If you are the one who arranges the funeral, don't panic.  Everything doesn't have to happen in a day, and you are not alone.  In many countries and cultures funerals take place within hours or few days of death, but in Finland a funeral is seldom arranged within a week.  Usually there are two or three weeks between the day of death and the funeral, sometimes even four weeks.  During this interval the body is stored in a cold place so it won't decay quickly.  Also, you can find professional help for funeral arrangements.

In Vantaa there are many private undertakers (morticians, hautaustoimisto in Finnish, meaning ”burial office”) that provide expert services for funerals, although they do not act as funeral directors in the same sense as in some other countries.  Their services cost money, however, and you don't have to leave everything to them.  It is a good idea to visit a parish office personally and make reservations there instead of leaving that to the undertaker.  (Contact information for parish offices can be found on this website on the page of each congregation.)

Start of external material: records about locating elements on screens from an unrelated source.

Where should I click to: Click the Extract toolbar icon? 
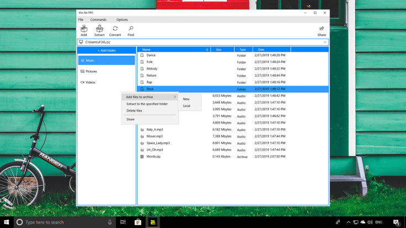point(99,29)

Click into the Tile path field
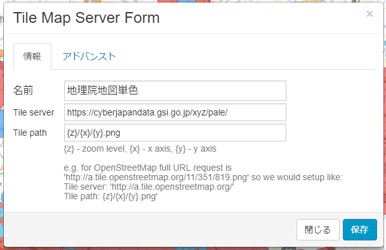pos(175,133)
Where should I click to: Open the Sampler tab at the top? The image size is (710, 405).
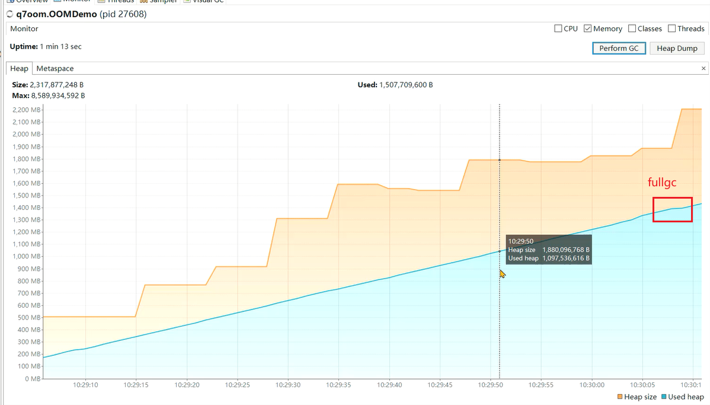click(x=160, y=1)
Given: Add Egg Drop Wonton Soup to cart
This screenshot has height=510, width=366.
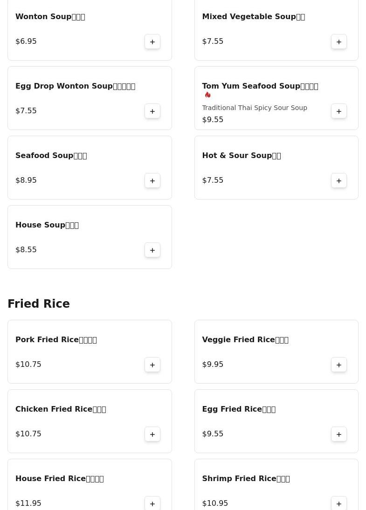Looking at the screenshot, I should coord(152,111).
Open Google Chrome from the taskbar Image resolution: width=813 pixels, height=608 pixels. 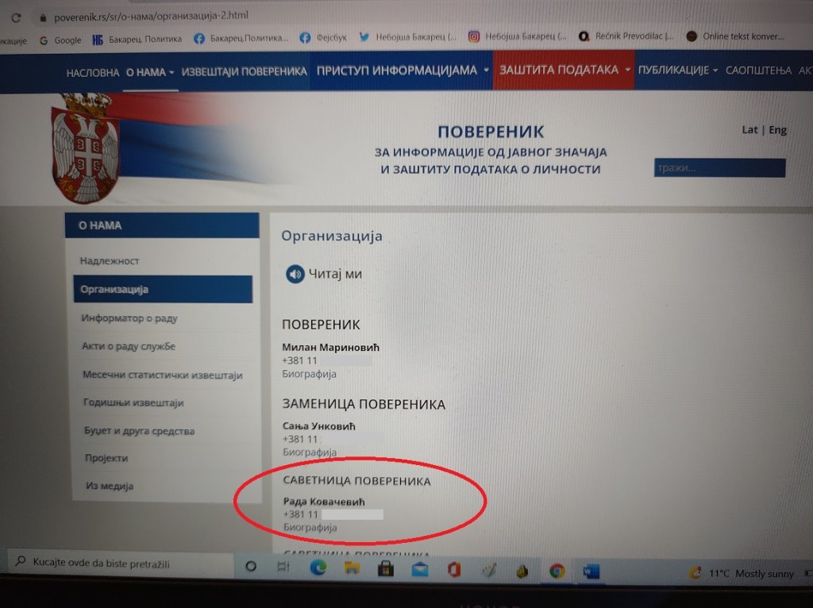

An undertaker's services are necessary in some arrangements.  Finnish law is strict about the transportation of human bodies, so that undertakers have practically gained a monopoly in that.  The body needs to be brought to the place of the funeral ceremony, and if burial or cremation takes place somewhere else, transportation is also needed there.  Also, unless the coffin has been made at home, an undertaker's office is the place to buy one.  (A coffin is necessary even if the body is cremated, because religious rites take place before cremation unless ashes are brought to Finland from another country.)  Undertakers are often florists, but there are also other shops where you can buy flower arrangements.  (Plastic flowers are not customary in Finland.)

In any case it is good that the relatives preparing for a funeral meet the pastor beforehand.  You can make plans together, get to know each other and talk about life and death.  If you have special wishes for music it is also good to contact a church musician.  If you are unable to meet personally, it is good at least to talk on the phone or exchange e-mail.

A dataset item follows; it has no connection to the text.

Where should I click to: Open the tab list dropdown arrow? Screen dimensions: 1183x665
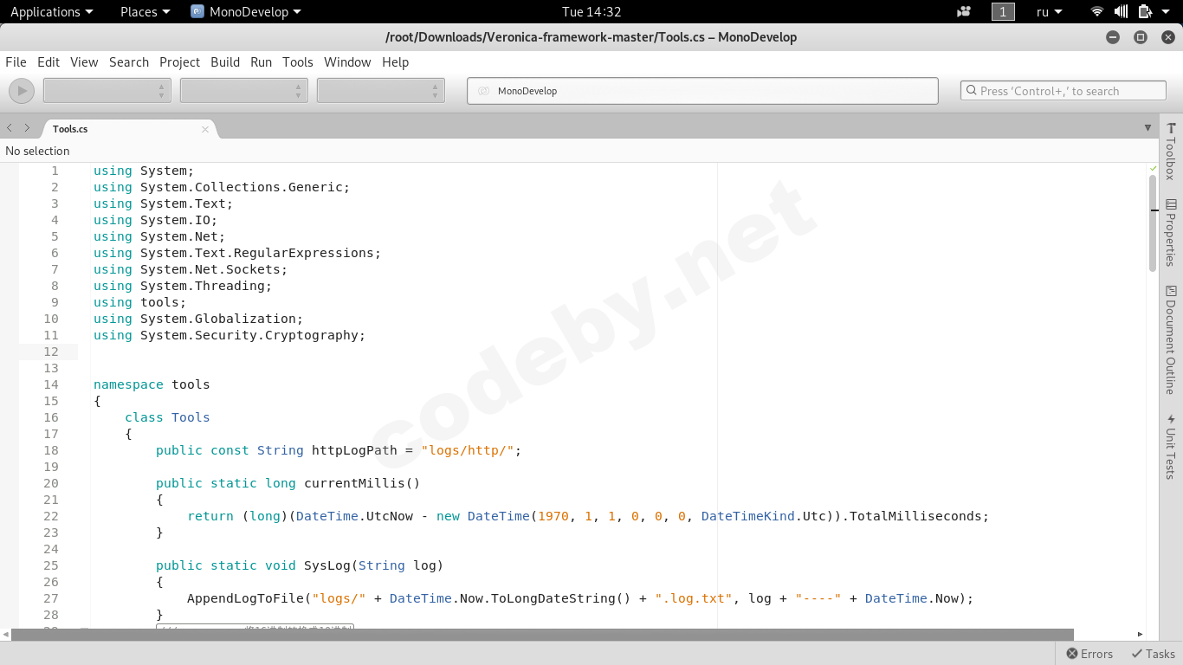[x=1148, y=128]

You can contact a parish office and ask a Lutheran congregation for a funeral ceremony even if the person whose funeral you arrange was not a member of the Lutheran church.  In fact, 97 % of the people who died in Finland during the year 2006 were buried with rites of the Lutheran church.  A religious funeral, however, is not conducted if it is known that the person in question objected to such ceremonies while still alive.

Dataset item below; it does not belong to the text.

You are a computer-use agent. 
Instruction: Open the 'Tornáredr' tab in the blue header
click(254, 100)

In arranging and conducting a funeral, the services of pastors and church musicians and secretaries do not cost you anything.  If the deceased one was a church member, reserving and using church facilities (including parish halls and their kitchens and dishes) usually does not cost anything, either.  Cremation or the digging of a grave, however, costs money, and so does the gravesite itself.  It is also possible to pay the owner of the cemetery to plant flowers and garden the gravesite in the summer season.